Une approche technique et collective pour mieux comprendre ses sols
Il a alors créé un groupe de travail avec l’entreprise d’équipement Sky et a rencontré Frédéric Thomas. Cette formation lui a permis de répondre à des problématiques techniques qu’il ne savait pas expliquer, comme l’érosion, l’hydromorphie des sols ou encore la baisse de fertilité. Cette approche, plus technique et basée sur l’observation, lui a beaucoup plu, mais il y avait beaucoup à apprendre : « C’était comme un retour à l’école. » Michael a ensuite progressé, notamment en participant à différents groupes de travail, comme le groupe des fermes pilotes Ecophyto, qui travaille sur la réduction des doses de produits phytosanitaires, ou encore le groupe Agrosol 86.

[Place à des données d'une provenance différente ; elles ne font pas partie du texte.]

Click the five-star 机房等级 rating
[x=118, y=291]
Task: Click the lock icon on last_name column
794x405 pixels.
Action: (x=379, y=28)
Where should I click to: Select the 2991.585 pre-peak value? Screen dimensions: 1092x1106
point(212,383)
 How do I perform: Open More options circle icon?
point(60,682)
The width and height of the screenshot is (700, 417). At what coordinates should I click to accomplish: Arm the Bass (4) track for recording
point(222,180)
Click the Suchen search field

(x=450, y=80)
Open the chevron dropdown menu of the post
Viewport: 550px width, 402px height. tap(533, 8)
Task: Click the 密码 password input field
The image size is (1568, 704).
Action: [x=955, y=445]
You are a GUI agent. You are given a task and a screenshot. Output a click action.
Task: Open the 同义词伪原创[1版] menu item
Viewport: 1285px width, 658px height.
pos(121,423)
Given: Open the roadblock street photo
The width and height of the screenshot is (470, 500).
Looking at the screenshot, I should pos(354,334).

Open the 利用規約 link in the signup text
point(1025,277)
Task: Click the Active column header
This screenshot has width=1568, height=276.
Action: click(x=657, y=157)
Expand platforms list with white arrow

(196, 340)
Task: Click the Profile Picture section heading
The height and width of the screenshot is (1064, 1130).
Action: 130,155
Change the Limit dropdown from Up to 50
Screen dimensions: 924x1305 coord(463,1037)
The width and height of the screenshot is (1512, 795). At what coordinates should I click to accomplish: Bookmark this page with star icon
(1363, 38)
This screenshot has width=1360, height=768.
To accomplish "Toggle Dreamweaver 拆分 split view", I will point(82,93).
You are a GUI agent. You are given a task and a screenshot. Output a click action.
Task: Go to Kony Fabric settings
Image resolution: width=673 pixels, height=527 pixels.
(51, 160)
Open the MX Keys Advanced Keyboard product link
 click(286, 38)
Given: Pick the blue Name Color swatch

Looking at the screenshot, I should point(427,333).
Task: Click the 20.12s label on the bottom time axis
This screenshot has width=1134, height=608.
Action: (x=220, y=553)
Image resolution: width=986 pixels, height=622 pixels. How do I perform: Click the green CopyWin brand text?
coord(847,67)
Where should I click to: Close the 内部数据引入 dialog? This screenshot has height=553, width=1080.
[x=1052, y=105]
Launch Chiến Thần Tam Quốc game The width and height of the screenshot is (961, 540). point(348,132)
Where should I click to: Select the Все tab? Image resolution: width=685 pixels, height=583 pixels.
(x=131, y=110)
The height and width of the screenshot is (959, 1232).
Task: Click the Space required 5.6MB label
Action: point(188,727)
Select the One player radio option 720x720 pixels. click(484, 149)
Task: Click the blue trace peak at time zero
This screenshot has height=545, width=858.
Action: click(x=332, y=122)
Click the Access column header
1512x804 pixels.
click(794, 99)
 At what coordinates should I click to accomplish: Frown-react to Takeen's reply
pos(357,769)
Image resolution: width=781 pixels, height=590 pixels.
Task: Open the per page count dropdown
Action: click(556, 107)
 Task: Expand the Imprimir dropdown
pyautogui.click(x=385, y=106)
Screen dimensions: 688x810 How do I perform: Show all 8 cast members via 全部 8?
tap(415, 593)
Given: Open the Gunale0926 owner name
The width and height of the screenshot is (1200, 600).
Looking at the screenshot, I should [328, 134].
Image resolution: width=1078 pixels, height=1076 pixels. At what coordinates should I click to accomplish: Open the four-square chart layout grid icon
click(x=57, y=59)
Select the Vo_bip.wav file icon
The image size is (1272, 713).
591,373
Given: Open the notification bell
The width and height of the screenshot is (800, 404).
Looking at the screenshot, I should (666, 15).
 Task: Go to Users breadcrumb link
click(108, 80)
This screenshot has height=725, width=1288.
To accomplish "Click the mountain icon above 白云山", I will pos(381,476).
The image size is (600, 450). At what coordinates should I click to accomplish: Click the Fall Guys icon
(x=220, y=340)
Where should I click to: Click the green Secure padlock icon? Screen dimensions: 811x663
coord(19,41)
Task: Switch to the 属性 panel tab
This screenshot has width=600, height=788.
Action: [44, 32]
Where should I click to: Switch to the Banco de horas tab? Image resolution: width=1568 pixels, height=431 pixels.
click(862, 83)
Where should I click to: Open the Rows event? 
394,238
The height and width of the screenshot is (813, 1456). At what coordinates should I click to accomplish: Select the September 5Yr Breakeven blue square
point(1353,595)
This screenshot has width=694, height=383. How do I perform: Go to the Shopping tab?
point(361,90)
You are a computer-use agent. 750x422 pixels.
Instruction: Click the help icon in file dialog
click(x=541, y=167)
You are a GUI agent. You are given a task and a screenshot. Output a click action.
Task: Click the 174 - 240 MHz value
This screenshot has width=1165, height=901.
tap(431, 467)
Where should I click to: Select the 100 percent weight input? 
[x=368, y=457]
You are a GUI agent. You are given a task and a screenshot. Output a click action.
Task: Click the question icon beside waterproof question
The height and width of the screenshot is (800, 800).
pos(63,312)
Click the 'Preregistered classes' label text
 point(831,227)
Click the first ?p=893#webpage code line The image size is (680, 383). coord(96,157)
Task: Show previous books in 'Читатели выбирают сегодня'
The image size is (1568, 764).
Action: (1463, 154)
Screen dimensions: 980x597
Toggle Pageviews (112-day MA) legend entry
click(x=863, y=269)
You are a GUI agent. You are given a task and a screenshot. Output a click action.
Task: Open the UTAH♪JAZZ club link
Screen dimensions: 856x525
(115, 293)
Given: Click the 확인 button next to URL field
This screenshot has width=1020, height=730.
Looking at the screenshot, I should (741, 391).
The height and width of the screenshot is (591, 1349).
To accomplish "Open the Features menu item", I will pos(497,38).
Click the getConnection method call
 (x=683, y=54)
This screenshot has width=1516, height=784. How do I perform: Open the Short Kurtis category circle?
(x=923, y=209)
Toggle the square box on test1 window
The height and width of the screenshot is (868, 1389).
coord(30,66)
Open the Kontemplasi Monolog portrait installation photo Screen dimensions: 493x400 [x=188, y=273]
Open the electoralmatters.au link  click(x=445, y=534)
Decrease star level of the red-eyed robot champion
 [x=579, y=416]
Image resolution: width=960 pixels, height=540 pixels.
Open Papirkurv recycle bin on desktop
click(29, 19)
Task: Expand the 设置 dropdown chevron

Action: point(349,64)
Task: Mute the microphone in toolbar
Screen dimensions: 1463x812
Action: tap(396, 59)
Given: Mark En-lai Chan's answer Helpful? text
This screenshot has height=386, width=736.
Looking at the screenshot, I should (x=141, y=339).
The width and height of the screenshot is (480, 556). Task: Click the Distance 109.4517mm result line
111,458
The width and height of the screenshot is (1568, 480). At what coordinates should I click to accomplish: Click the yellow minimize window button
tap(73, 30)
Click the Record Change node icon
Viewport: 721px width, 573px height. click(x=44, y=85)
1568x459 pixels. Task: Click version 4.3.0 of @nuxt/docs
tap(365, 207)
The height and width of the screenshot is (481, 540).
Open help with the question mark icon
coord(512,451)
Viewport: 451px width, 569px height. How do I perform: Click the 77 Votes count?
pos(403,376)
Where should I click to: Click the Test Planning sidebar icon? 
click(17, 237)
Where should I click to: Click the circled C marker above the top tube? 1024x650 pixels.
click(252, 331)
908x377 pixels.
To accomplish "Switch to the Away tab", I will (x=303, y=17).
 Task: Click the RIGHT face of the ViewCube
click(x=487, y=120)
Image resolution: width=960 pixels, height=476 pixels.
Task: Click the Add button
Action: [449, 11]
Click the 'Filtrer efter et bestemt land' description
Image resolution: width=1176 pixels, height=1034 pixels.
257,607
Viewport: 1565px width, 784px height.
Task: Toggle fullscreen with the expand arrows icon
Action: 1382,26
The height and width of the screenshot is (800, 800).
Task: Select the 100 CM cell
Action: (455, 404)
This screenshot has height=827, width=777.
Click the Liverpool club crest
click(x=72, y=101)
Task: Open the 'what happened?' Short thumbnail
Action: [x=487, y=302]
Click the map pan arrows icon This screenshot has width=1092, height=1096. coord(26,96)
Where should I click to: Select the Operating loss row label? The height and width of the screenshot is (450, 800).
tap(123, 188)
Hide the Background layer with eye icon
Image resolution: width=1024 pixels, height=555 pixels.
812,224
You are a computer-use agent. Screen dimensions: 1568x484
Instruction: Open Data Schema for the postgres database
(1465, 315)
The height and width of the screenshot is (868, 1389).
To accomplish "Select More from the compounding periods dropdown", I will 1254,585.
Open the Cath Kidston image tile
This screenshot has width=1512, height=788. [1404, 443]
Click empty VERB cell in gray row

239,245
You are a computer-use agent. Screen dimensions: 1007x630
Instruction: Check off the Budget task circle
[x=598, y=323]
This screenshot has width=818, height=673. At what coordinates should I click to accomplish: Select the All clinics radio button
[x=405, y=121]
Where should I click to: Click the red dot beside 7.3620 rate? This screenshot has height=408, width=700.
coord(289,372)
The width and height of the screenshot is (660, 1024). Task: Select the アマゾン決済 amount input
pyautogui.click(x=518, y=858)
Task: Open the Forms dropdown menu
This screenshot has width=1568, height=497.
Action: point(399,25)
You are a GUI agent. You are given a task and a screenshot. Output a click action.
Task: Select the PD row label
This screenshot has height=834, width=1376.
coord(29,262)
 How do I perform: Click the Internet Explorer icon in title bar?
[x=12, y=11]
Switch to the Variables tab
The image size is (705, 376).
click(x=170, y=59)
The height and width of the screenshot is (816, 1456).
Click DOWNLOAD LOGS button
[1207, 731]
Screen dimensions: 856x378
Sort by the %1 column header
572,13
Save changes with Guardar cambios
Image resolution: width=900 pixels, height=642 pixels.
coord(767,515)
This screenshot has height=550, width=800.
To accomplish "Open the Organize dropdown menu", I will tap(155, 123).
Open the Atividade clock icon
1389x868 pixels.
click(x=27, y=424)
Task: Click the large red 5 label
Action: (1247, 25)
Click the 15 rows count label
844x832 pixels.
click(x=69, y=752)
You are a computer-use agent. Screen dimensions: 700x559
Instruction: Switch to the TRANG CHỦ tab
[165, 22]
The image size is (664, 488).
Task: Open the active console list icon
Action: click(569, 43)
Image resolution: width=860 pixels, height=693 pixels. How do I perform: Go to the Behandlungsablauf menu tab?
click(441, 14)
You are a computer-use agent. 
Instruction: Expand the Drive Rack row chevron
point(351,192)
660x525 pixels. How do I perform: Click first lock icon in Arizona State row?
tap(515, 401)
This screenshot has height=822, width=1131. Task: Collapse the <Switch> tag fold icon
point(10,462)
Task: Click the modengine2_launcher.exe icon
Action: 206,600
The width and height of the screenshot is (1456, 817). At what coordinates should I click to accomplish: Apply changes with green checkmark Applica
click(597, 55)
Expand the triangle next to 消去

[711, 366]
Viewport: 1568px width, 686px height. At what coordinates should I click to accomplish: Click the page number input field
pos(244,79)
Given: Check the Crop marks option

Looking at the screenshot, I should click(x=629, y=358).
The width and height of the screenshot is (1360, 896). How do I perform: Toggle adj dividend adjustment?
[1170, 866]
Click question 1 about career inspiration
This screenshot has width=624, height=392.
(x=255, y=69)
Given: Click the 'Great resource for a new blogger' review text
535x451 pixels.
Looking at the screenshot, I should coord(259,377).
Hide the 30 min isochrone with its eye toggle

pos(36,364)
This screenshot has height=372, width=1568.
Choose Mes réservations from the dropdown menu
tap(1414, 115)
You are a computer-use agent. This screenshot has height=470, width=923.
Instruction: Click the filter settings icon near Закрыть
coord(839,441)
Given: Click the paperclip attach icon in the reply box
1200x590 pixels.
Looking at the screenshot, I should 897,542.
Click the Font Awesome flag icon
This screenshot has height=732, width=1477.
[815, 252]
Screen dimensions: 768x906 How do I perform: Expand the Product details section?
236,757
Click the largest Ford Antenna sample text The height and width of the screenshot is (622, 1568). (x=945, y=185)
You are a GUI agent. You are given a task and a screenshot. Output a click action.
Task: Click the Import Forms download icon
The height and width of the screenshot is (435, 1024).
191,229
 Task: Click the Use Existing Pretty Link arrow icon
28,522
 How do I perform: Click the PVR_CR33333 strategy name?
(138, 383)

Semis direct, couverts végétaux et production animale durable
Aujourd’hui, il pratique le semis direct sur une grande partie de ses 500 hectares et cherche à couvrir le sol au maximum en faisant des couverts sur les intercultures longues et courtes, avec plus de dix espèces. Il adapte ses pratiques en fonction de ses observations et des conditions de travail (météo, culture, matériel, etc.) : « Il n’y a pas de règle préétablie. »
Concernant l’atelier de production animale, il a un peu réduit pour passer à environ 70 vaches de race limousine, dans un système pâturant : les vaches sont en grande partie nourries avec des aliments issus de l’exploitation, comme de l’ensilage de méteils ou du pâturage de couverts.